Changes for the city’s businesses also are likely, he said. 

“It will affect the local economy,” he said. “If they go to Big Rapids to work, they’ll buy their things there, instead of Evart.”

That concerns DDA leader Bengry, too. The owner of Holihan Drugs Store in the heart of downtown said the community has had to weather factory shutdowns before, including at least one at a previous incarnation of the auto glass facility. He’s hopeful for a new owner when the building goes onto the market, but he remains focused on what downtown needs. The effort is helped by the state’s Main Street Program to revitalize downtowns.

Vacancies dot the storefronts offering space for lease, though Bengry said most stores that were open before the pandemic have reopened. A quilt store is popular, as is a craft store next to the Northons’ bookstore. A new antique shop recently replaced a bicycle shop. And the city is hiring a new DDA director. 

Across the street from his pharmacy, Bengry sees hope in a barber pole. The city recently bought the building that once housed a barber shop and hopes to renovate it into retail incubator space. 

“Our vision is to get some of the empty spaces filled downtown that are complementary to what we already have and make them successful,” Bengry said. 

“We’re persevering.”

 

‘Like a lot of little towns’

Joyce showed off the city’s new splash pad on a recent visit, following a drive from the former train depot that hosts community events and past newer ballfields funded by Nestle. Creating a family destination in a city park near the river is a point of pride in Evart, he said. There are already rail trails for hiking and snowmobiling, and lots of state forest nearby. 

“We offer folks cool stuff,” he said. “The style of living here is pretty neat.”

The city was moving aggressively to add to its economic base as the pandemic hit.

One of the biggest short-term economic development goals is “to actively market available city owned properties for development,” said Dvoracek, the city manager. That will include changing zoning for available lots in the industrial park to add commercial options along US-10. Officials hope the state Opportunity Zone designation, and potential tax breaks because of it, will help.

Other goals are keeping existing businesses —  like Ventra, which got a 12-year tax abatement for its expansion — and improving downtown, like through code enforcement. 

City funding was hit by coronavirus, as closed businesses used less water and sewer capacity, Dvoracek said. Some utility improvements were put on hold, and seasonal employees were furloughed. The campground didn’t open. Now Evart anticipates drops from the Vitro taxes, which totaled $57,825 for real property this year and $10,676 for personal property.

As funding is available, the airport will get some attention. Adding tee hangers for airplane storage and fuel supplies will boost cargo capacity, Joyce said. 

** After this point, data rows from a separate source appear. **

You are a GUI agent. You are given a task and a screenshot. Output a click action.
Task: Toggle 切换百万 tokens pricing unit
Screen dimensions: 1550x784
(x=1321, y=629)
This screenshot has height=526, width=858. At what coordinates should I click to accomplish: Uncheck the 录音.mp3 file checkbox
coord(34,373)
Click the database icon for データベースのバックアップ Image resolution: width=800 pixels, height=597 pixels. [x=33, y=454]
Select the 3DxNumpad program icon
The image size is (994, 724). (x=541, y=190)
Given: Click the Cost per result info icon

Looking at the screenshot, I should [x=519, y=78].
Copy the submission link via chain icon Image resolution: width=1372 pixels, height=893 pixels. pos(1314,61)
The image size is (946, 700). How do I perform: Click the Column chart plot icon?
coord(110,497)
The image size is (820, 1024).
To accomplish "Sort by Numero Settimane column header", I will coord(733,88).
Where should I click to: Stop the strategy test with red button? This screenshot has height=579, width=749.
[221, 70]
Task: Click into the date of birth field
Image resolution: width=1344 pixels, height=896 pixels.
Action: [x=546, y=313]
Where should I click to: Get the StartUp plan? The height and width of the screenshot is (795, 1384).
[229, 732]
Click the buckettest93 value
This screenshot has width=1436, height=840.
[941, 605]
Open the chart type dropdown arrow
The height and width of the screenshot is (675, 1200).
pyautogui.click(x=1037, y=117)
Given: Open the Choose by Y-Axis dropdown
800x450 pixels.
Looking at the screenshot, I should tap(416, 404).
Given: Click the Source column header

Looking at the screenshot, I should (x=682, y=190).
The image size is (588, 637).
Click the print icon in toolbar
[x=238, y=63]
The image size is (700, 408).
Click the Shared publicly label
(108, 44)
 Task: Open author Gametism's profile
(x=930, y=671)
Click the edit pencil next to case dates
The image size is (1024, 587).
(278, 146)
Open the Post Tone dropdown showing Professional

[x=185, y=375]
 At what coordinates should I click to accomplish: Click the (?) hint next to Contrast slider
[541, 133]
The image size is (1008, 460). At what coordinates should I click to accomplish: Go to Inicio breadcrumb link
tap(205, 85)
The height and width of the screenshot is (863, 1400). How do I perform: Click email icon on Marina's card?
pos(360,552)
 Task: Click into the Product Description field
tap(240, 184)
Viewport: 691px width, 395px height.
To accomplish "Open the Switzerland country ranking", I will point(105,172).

“Not many small towns can offer industrial and commercial sites with an airport in their backyard,” the mayor said.

Focus is on the dislocated workers, too. Keene said her Michigan Works! Office is lining up opportunities for the former Vitro employees. They’re all eligible for training programs that could pay for up to two years of classes. Shorter-term programs have potential, too, she said, like a six-week welding certification program. 

“There’s a wide range of opportunities for them,” Keene said. People who want to start work immediately may find jobs at the GEO private prison in Baldwin, if they have transportation and are willing to work in the confined space during the pandemic. Tubelite in Reed City is a big employer, she said, with wages starting at $15 per hour. 

While her husband hopes for new factories in Evart, RuthAnn Northon has her own wishes for its future. The couple lives above the store, and they’re proud to be a part of downtown. They haven’t sold enough books in about six years to make a profit, but they own the building, which helps. “We’re the only bookstore for miles,” she said. 

The Northons came to Evart for work. They stay, RuthAnn Northon said, because of the community. They want the people who live here and those driving through — for work or travel — to stop and shop within the city limits so that the town can grow its economic ecosystem.

“We’re probably like a lot of little towns,” RuthAnn Northon said. “It’s getting harder and harder.”